_Énoncé_. Indiquez si chacune des affirmations suivantes concorde avec le billet sur l'ombre en photographie, en répondant par oui ou par non et en citant fidèlement les mots du billet qui tranchent : (a) Le terme « auto-ombromanie » apparaît en 1901 dans une revue de photographie amateur. (b) Les traités de peinture de la Renaissance conseillaient aux peintres une lumière directe et vive. (c) Jusqu'au début du XXe siècle, les clichés publiés gardaient l'ombre du photographe telle quelle.

_Extrait de page_.
════════════════
Blog proposé par Jean-Louis Bec

jeudi 6 mars 2014

La part de l'ombre


Rubriques : art et photographies ; fiction ,récit et photographie


Ombres au tableau et petites misères.
"L'auto-ombromanie", c'est par ce néologisme curieux qu'en 1901, dans une revue de photographie amateur, René d'Héliécourt décrit l'une des erreurs les plus courantes des débutants. Par un réflexe non dénué de logique, l'opérateur néophyte a en effet tendance à placer son sujet face au soleil pour en assurer l'éclairement maximal. Or, dans cette configuration, il y a de grandes chances pour que son ombre portée, et éventuellement celle de son appareil, si celui-ci est fixé à côté de lui sur un trépied, entrent inopinément dans le champ de l'image et viennent se surimposer à l'objet principal de la prise de vue. Cet incident, cette "petite misère de la photographie"comme l'appelle joliment le chroniqueur, pourrait paraître de peu d'importance. Dans la plupart des manuels de photographie du XIX e siècle, l'auto-ombromanie est cependant décrite comme une erreur caractéristique. Jusqu'au début du XXe siècle, lorsque de tels clichés arrivaient à publication dans les journaux et les livres, ils étaient d'ailleurs généralement retouchés ou recadrés pour faire disparaître la masse sombre qui venait importunément oblitérer le bas de l'image. Dans sa Brève histoire de l'ombre, l'historien de l'art Victor I. Stoichita rappelle que les traités de peinture de la Renaissance recommandaient aux peintres d'utiliser une lumière diffuse, afin que leur ombre ne vienne se projeter sur la toile et risque ainsi de distraire leur travail. " Quand tu dessines, arrange-toi pour avoir une lumière bien tempérée", indique, par exemple, à la fin du XIVe siècle, Cennino Cennini dans son Librodell'Arte. Peut-être y a-t-il, dans la recommandation faite aux photographes de se méfier de l'obscurité engendrée par leur propre corps, une vague réminiscence de la lointaine prescription picturale et la hantise de ce qu'une ombre au tableau ne vienne perturber la lisibilité de l'image. Sans doute y a-t-il aussi, au cours du premier siècle de l'histoire de la photographie, la volonté d'entretenir l'illusion d'un médium parfaitement objectif ou transparent, parce que prétendument exempt d'intervention humaine -non faite par  la main de l'homme-, et de faire disparaître, à cet effet, toutes traces de sa présence dans l'image, jusqu'à son ombre. Dans ses premières décennies, la photographie est volontairement "ombrophobe".
════════════════
_Données_.
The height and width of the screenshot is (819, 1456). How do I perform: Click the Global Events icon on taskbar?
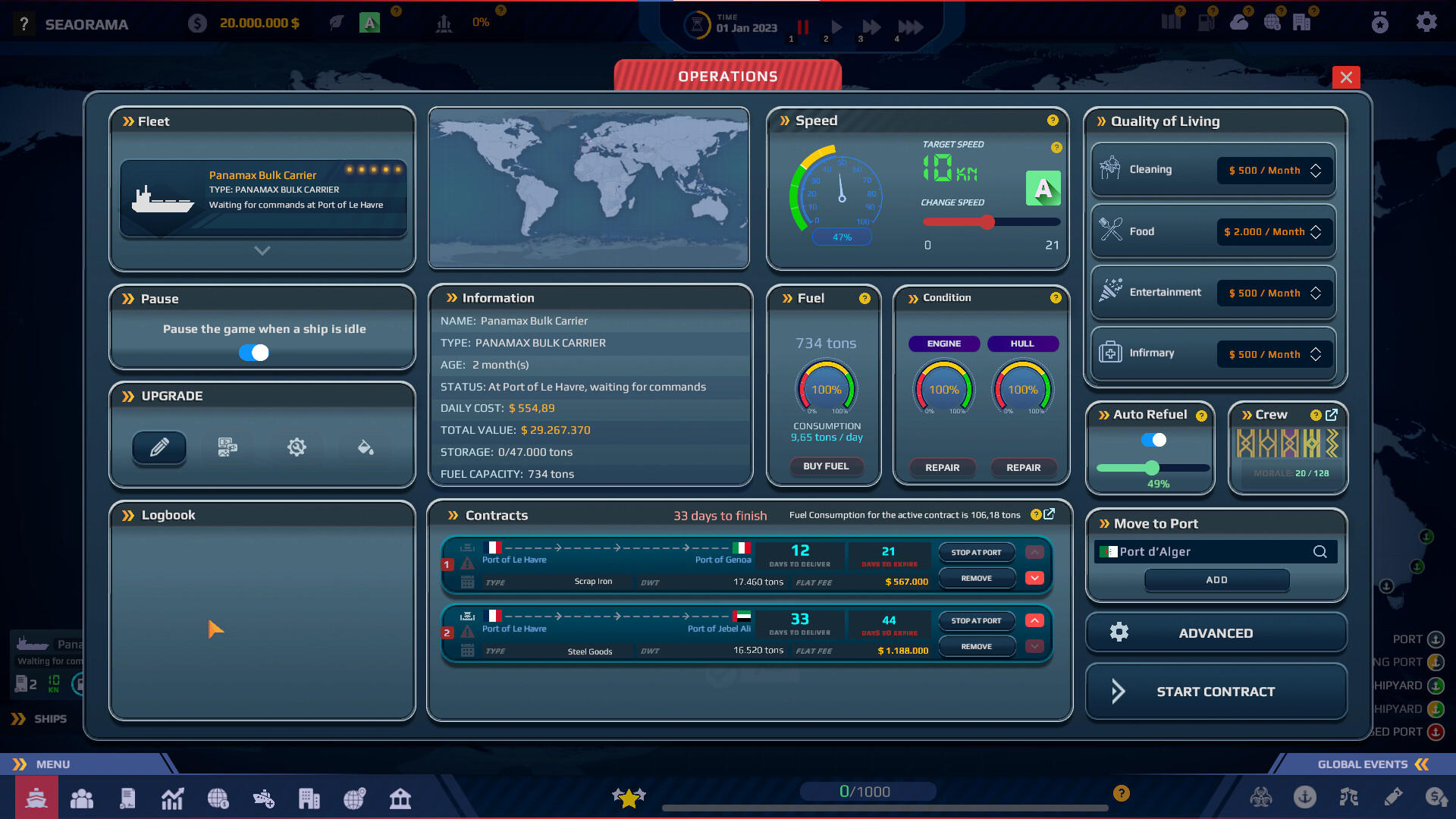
════════════════
_Corrigé_.
(a) Oui : « qu'en 1901, dans une revue de photographie amateur, René d'Héliécourt décrit l'une des erreurs les plus courantes des débutants ».
(b) Non : « les traités de peinture de la Renaissance recommandaient aux peintres d'utiliser une lumière diffuse ».
(c) Non : « ils étaient d'ailleurs généralement retouchés ou recadrés pour faire disparaître la masse sombre ».